As to your upload issue, cox can only guarantee your speeds within its network. Remember, you are only testing using a single source. You are given 30 up on your plan which included multiple sources. Number of hops and distance you're testing to or uploading to effects the speed your can transfer at. You also have to remember the upstream is a small slice of bandwidth in a node (120 mbps max throughput with 4 upstream carriers at 64 QAM, but really 100 mbps when you take in overheard and how the upstream uses A-TDMA) and packets are prioritized with tags. VOIP on MTAs get the top priority, then other real time streaming such as videoconferencing and so on and so forth with ICMP (ping tests) having the lowest.
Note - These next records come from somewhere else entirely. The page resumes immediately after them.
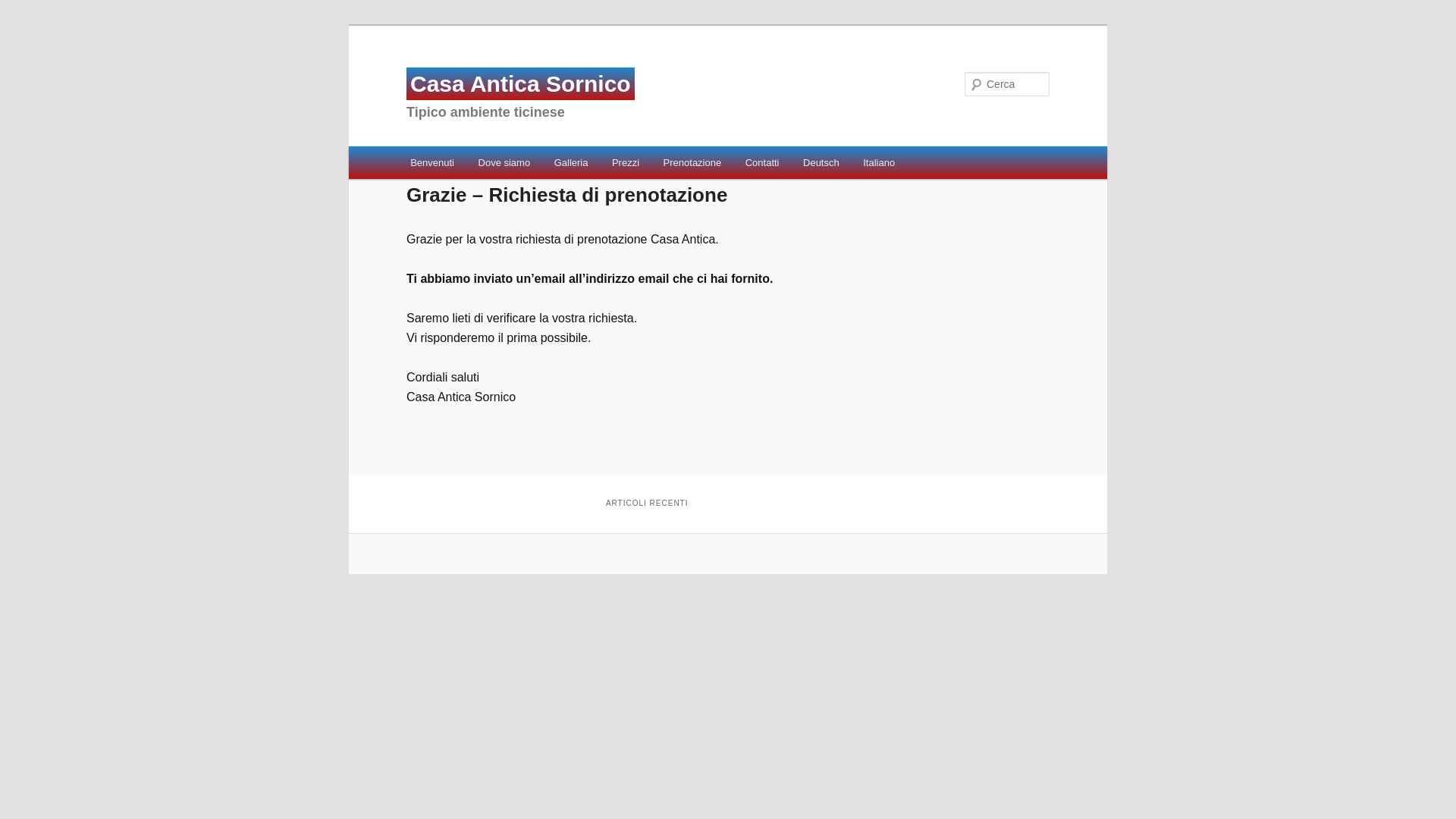
Cerca Element type: text (56, 12)
Italiano Element type: text (878, 162)
Dove siamo Element type: text (504, 162)
Deutsch Element type: text (820, 162)
Vai al contenuto principale Element type: text (24, 24)
Galleria Element type: text (570, 162)
Casa Antica Sornico Element type: text (520, 82)
Prezzi Element type: text (625, 162)
Prenotazione Element type: text (692, 162)
Benvenuti Element type: text (431, 162)
Contatti Element type: text (761, 162)
Given the description of an element on the screen output the (x, y) to click on. 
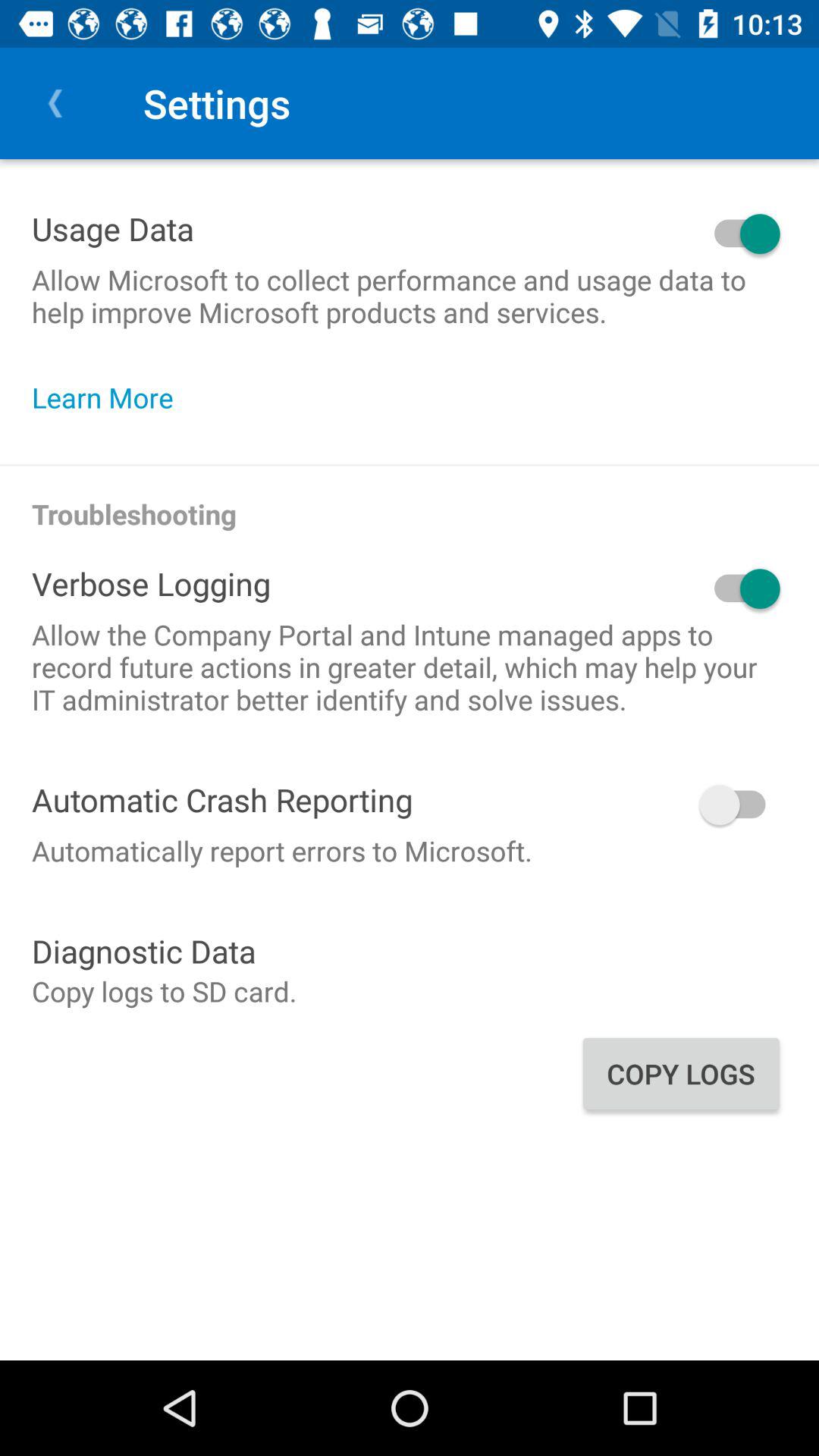
press icon to the left of the settings (55, 103)
Given the description of an element on the screen output the (x, y) to click on. 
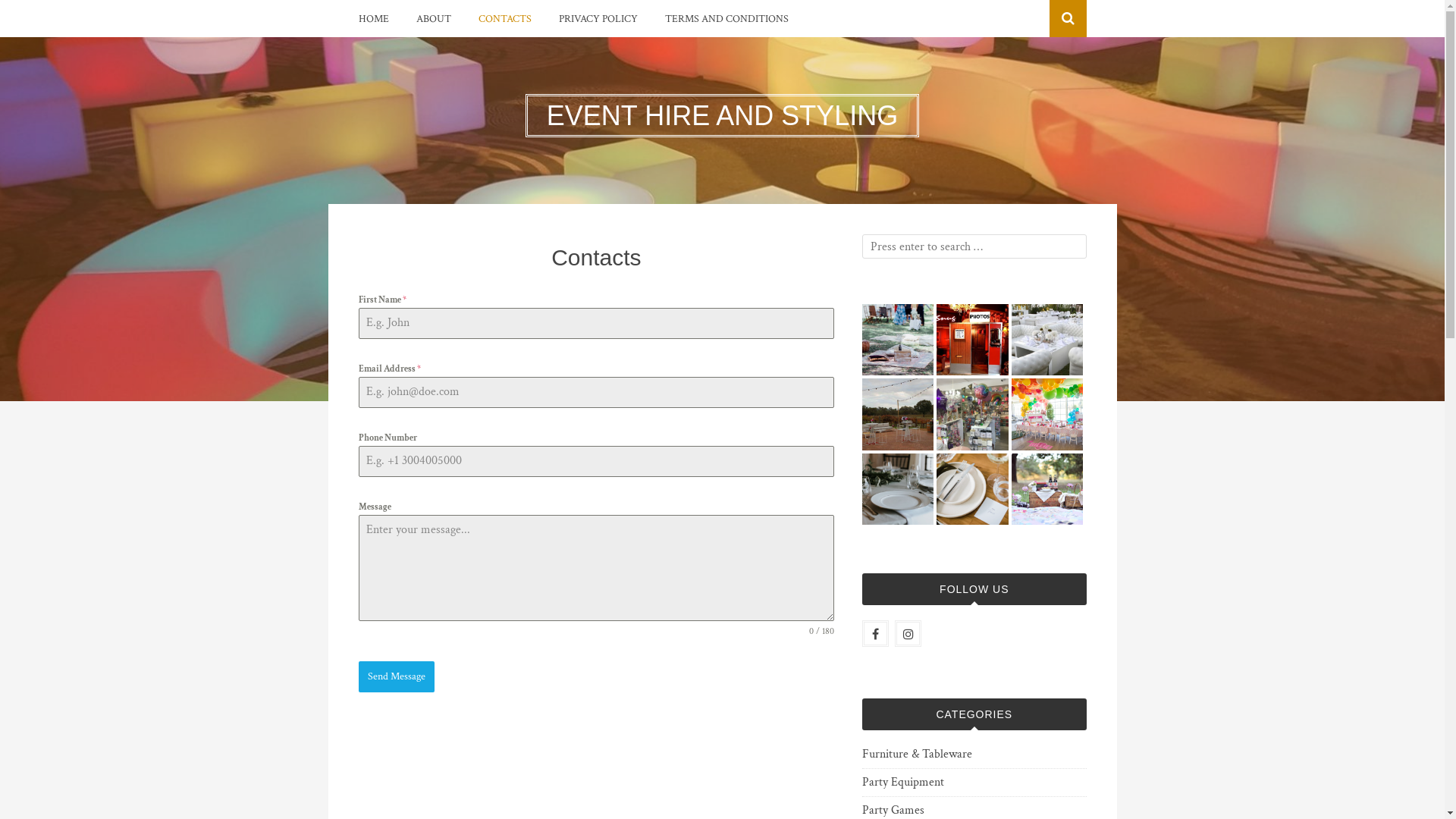
ABOUT Element type: text (432, 19)
Send Message Element type: text (395, 676)
EVENT HIRE AND STYLING Element type: text (722, 115)
HOME Element type: text (372, 19)
TERMS AND CONDITIONS Element type: text (725, 19)
Search for: Element type: hover (973, 246)
Party Equipment Element type: text (903, 782)
PRIVACY POLICY Element type: text (597, 19)
Furniture & Tableware Element type: text (917, 754)
CONTACTS Element type: text (503, 19)
Given the description of an element on the screen output the (x, y) to click on. 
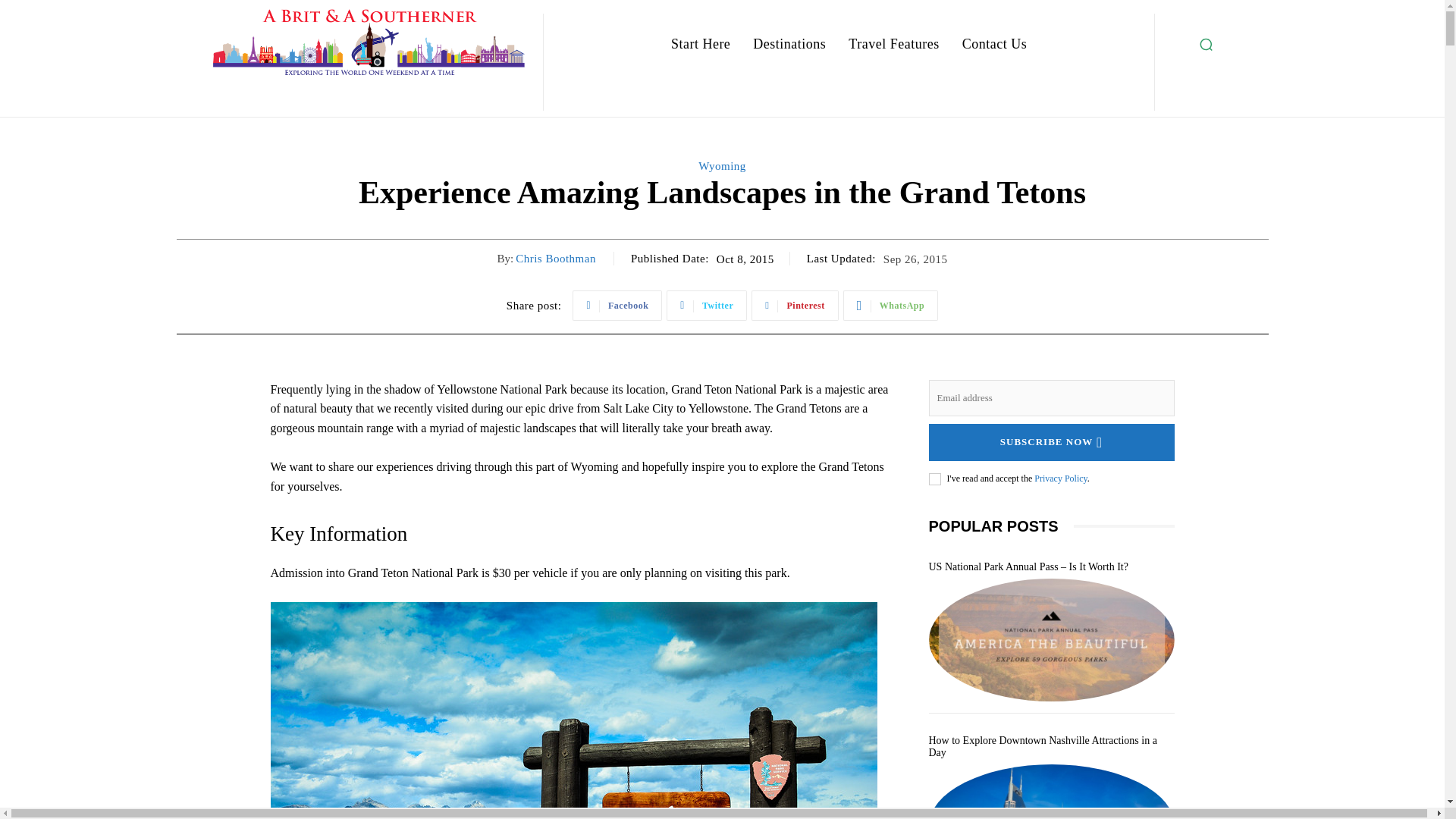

The only things really that can effect your upstream speeds within cox's immediate network is noise or congestion. If you are getting your full upload speeds when testing to a local server either in Cox's network or in the local vicinity, then likely there is nothing crazy going on in the network. If you still feel like you're getting juked out of your speeds to an outside source, you can try to get an engineer to ensure the backend and backhaul routers are in good health (and 99.999% of the time they are).
Just my 2 cents. If anyone would like to point out an error on my part, please feel free.